Reinforcement Learning (6)

Recall $V^\star , Q^\star , V^\pi, Q^\pi$ .

$$V^\star (s)=\max _{a \in A}(\underbrace{R(s, a)+\gamma \mathbb{E}_{S^{\prime} \sim P(\cdot \mid s, a)}\left[V^\star \left(s^{\prime}\right)\right]}_{Q^\star (s, a)})$$

Bellman Operator

$$\begin{gathered} \forall f: S\times A \to \mathbb{R}, \\ (\mathcal{T}f) (s,a) = (R(s,a) + \gamma \mathbb{E}_{s'\sim P(\cdot|s,a)}[\max_{a'} f(s', a')]) \\ \text{where} \; \mathcal{T}: \mathbb{R}^{SA} \to \mathbb{R}^{SA}. \end{gathered}$$

then

$$\begin{gathered} Q^\star = \mathcal{T} Q^\star \\ V^\star = \mathcal{T} V^\star \\ \end{gathered}$$

i.e. $Q^\star$ and $V^\star$ are fixpoints of $\mathcal{T}$ .

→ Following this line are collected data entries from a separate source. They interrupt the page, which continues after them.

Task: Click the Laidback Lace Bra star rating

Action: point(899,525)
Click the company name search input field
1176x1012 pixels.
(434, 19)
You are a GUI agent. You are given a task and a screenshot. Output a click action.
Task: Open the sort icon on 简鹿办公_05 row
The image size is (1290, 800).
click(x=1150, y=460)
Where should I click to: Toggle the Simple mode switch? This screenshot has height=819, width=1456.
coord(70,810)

Value Interation Algorithm (VI)

$$\text{funtion } f_0 = \vec{0} \in \mathbb{R}^{SA}$$

Interation to calculate fix points:

for $k = 1,2,3, \cdots$ ,

$$f_k = \mathcal{T} f_{k-1}$$

How to do interation

$$\forall s,a: \; f_1(s,a) \leftarrow \mathcal{T} f_0(s,a)$$

• synchronized iteration: use all functions values from old version during the update.
• asynchronized iteration

Convergence of VI

lemma: $\mathcal{T}$ is a $\gamma$ -contraction under $\| \cdot\| _{\infty}$ where $\| \cdot\| _{\infty} := \max_{x\in (\cdot)}x$ .

which means

$$\| \mathcal{T}f-\mathcal{T}f'\| _{\infty}\leq\gamma\| f-f'\| _{\infty}$$

Proof.

$$\begin{aligned} &\| f_k - Q^\star \|_\infty \\ =& \| \mathcal{T}f_{k-1} - Q^\star \|_\infty \\ =& \| \mathcal{T}f_{k-1} - \mathcal{T}Q^\star \|_\infty \\ \overset{\text{lemma}}{\le}& \gamma \| f_{k-1} - Q^\star \|_\infty \\ \end{aligned}$$

$$\Rightarrow \| f_k-Q^\star \|_\infty \le \gamma^k \| f_{k-1} -Q^\star \|_\infty \; \text{where}\; \gamma \in (0,1) \blacksquare$$

Proof of lemma:

It suffies to prove

$$\begin{aligned} &\left|(\mathcal{T}f - \mathcal{T}f') (s,a)\right| \\ = &\left|\left(R(s,a) + \gamma \mathbb{E}_{s'\sim P(\cdot|s,a)}[\max_{a'} f(s', a')]\right) - \left(R(s,a) + \gamma \mathbb{E}_{s'\sim P(\cdot|s,a)}[\max_{a'} f(s', a')]\right)\right| \\ =& \gamma\left|\mathbb{E}_{s'\sim P(\cdot|s,a)}[\max_{a'} f(s', a') - \max_{a'} f'(s', a')]\right| \end{aligned}$$

$\text{WLOG} $assume,$ \max_{a’} f(s’, a’) > \max_{a’} f’(s’, a’) $and$ \exist a^\star : \max_af(s’,a)=f(s’,a^\star )$, then

$$\begin{aligned} & \gamma\left|\mathbb{E}_{s'\sim P(\cdot|s,a)}[\max_{a'} f(s', a') - \max_{a'} f'(s', a')]\right| \\ =& \gamma\left|\mathbb{E}_{s'\sim P(\cdot|s,a)}[f(s', a^\star ) - \max_{a'} f'(s', a')]\right| \\ \le& \gamma\left|\mathbb{E}_{s'\sim P(\cdot|s,a)}[f(s', a^\star ) - f'(s', a^\star )]\right| \\ \le& \gamma\left|f(s', a^\star ) - f'(s', a^\star )\right| \\ \le& \gamma \| f-f'\|_\infty \end{aligned}$$